Short exercise 1: Reproduce the rice-landscape mitigation text, everything from "- What is the potential" down to "livestock and aquaculture?", switching "Mekong delta" to "Red River delta".

Supplied passage:
::::
Identification and implementation support of mitigation priorities and opportunities in rice-dominated landscapes
Policymakers need precise information for prioritizing mitigation interventions. While there have been several attempts to estimate GHG emissions from Vietnamese agriculture, this project will use state-of-the-art models in combination with new spatial and temporal information derived from other projects. This will include an analysis of hotspots of emissions, with different emission sources (lowland and upland production systems, livestock systems) and potential sinks (afforestation of degraded land) as well as spatially explicit evaluation of mitigation options. This allows government (e.g. MARD), private sector, NGOs to set priorities and realistic targets for emission reductions from intensifying rice, livestock and aquaculture systems.
Research questions
- What is the net GHG balance for agriculture across Vietnam and where are emissions hotspots?
- What is the potential for mitigation, and where are the mitigation hotspots for rice landscapes? How do mitigation priorities and opportunities differ across farmscapes (e.g. Mekong delta, plains and mountains) under rice, upland cultivation, livestock and aquaculture?
- What are the best ways to spatially and possibly also sequentially organize climate-smart agriculture at farmscape that result in mitigation co-benefits?
Research methods and sites
Baselining of the GHG balance of agricultural food production in Vietnam and CSV using the biogeochemical LandscapeDNDC (improvements as compared to conventional DNDC: state-of-the-art process descriptions for simulating tropical upland/lowland systems, complex uncertainty analyses embedded, improved data handling and inventorying, designed for HPC applications, forest growth models embedded) driven by spatial data on management, climate and soils. Emissions from livestock will be quantified via improved mapping and dynamic simulation modeling using the LIVSIM model. Emissions from aquaculture will be based on carbon losses from landuse change mangrove conversion and nutrient flows and environmental conditions for N2O/CH4 fluxes.
::::
Supplied material:
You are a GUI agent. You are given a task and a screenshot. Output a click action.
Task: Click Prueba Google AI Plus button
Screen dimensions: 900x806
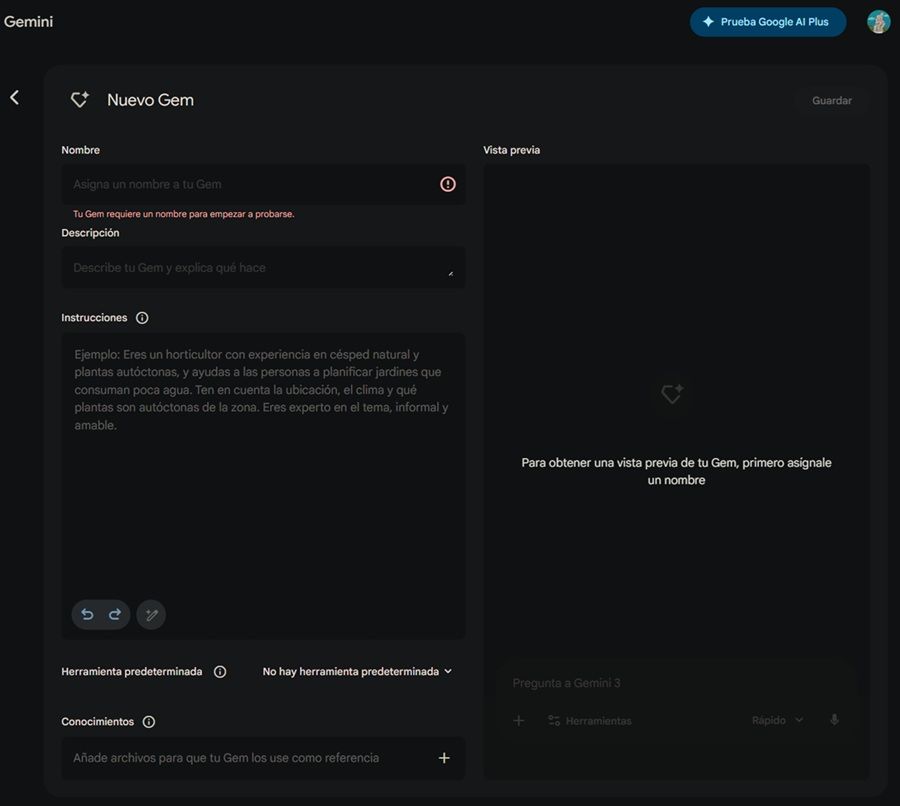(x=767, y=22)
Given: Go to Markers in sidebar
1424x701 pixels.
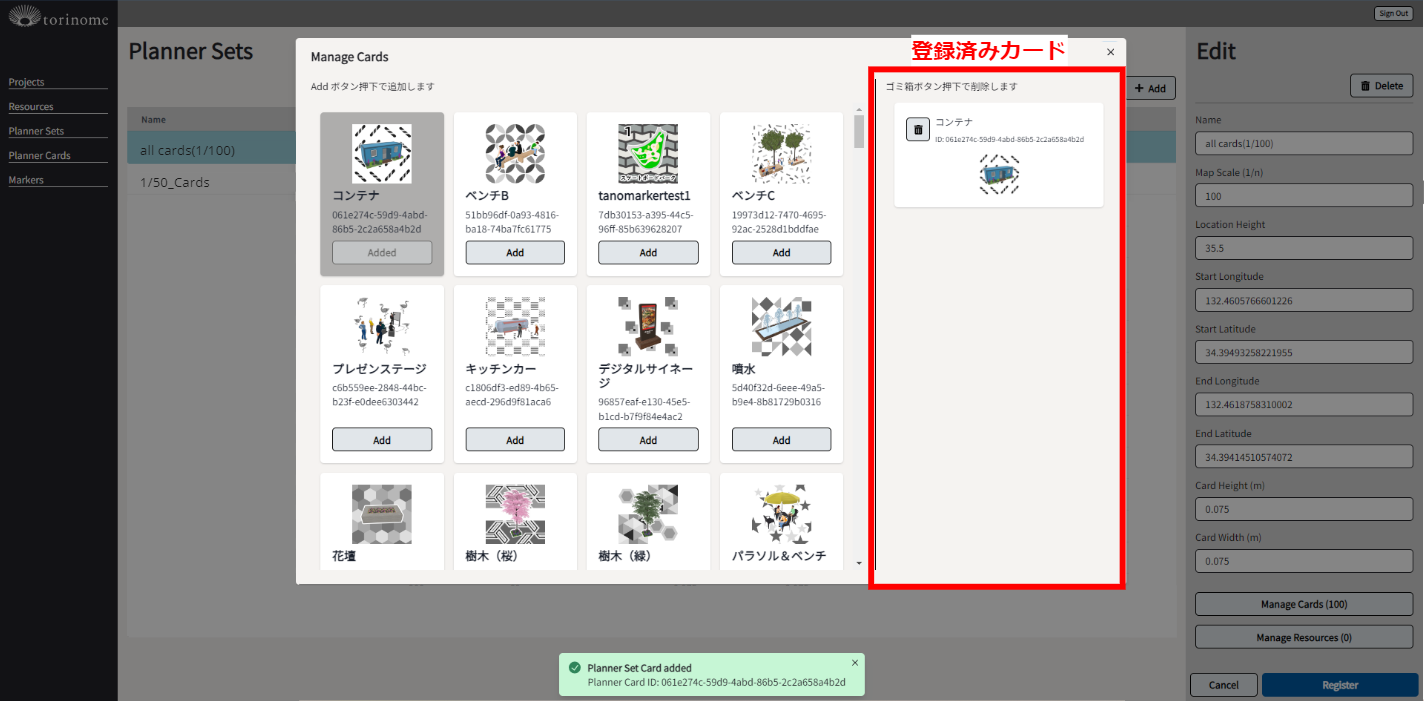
::::
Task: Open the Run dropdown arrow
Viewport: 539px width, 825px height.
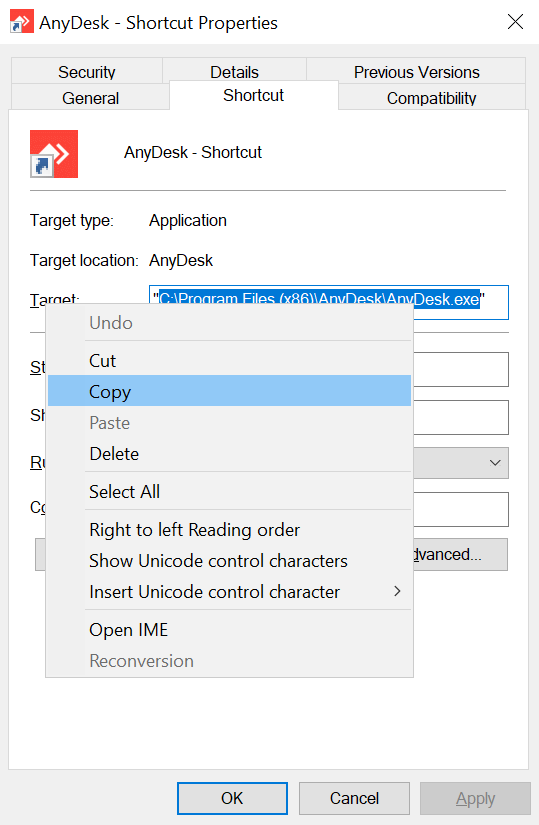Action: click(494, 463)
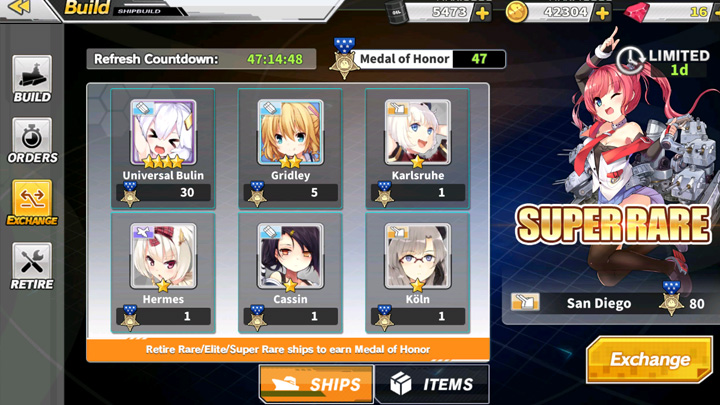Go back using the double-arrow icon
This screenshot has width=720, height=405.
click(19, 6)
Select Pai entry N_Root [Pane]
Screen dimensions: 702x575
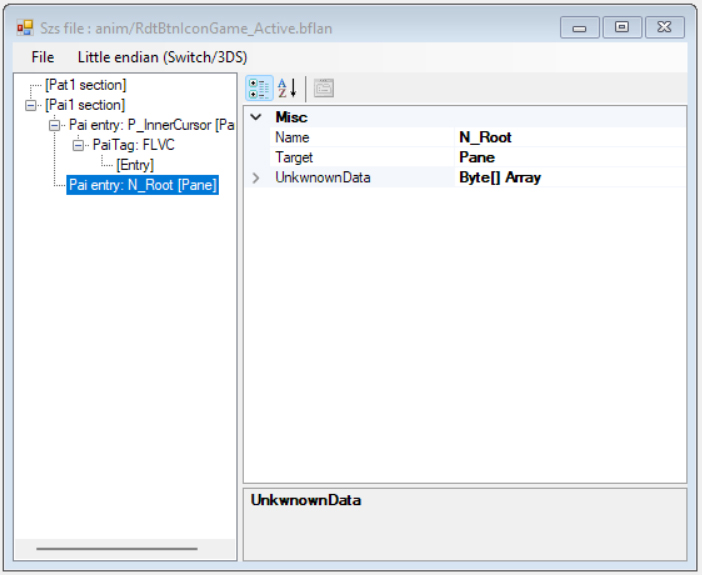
::::
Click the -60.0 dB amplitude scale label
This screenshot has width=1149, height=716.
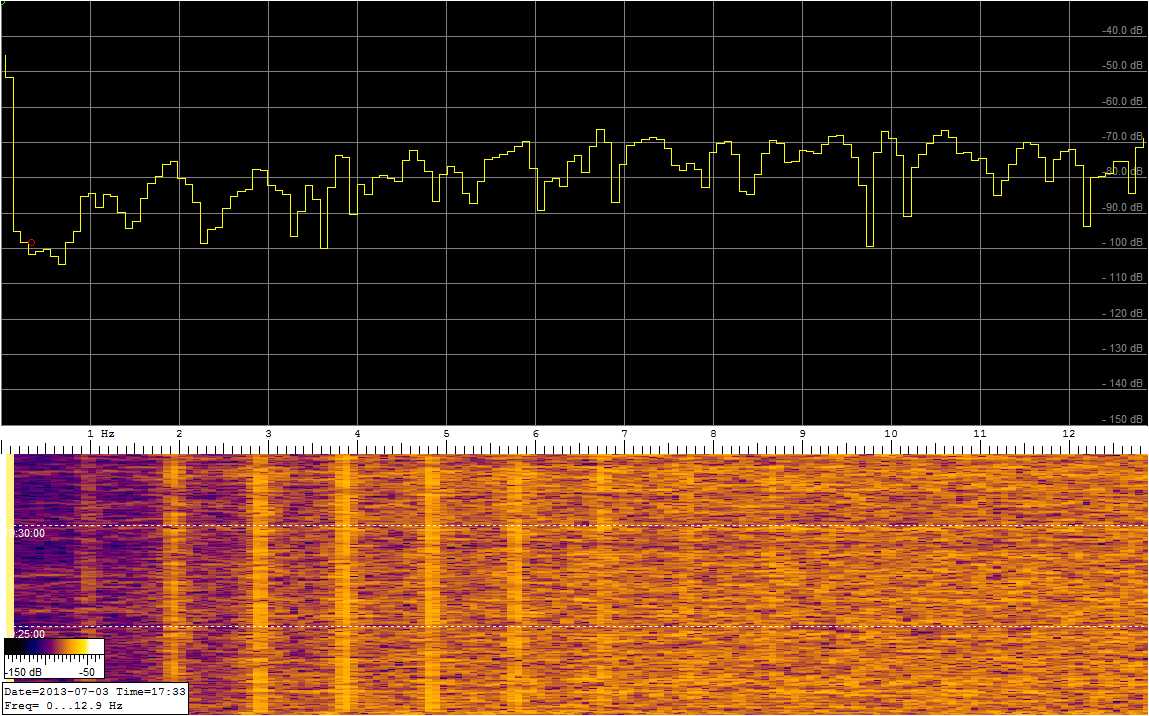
::::
Short exercise 2: Write down the records exactly as they appear, everything from the line containing "Task: Open the Run dropdown arrow" down to the line containing "Screen dimensions: 702x575", with both of those lines included and the pictures left out.

Problem solution 1:
- What is the potential for mitigation, and where are the mitigation hotspots for rice landscapes? How do mitigation priorities and opportunities differ across farmscapes (e.g. Red River delta, plains and mountains) under rice, upland cultivation, livestock and aquaculture?

Problem solution 2:
Task: Open the Run dropdown arrow
Viewport: 539px width, 825px height.
Action: click(494, 463)
Go back using the double-arrow icon
This screenshot has width=720, height=405.
click(19, 6)
Select Pai entry N_Root [Pane]
Screen dimensions: 702x575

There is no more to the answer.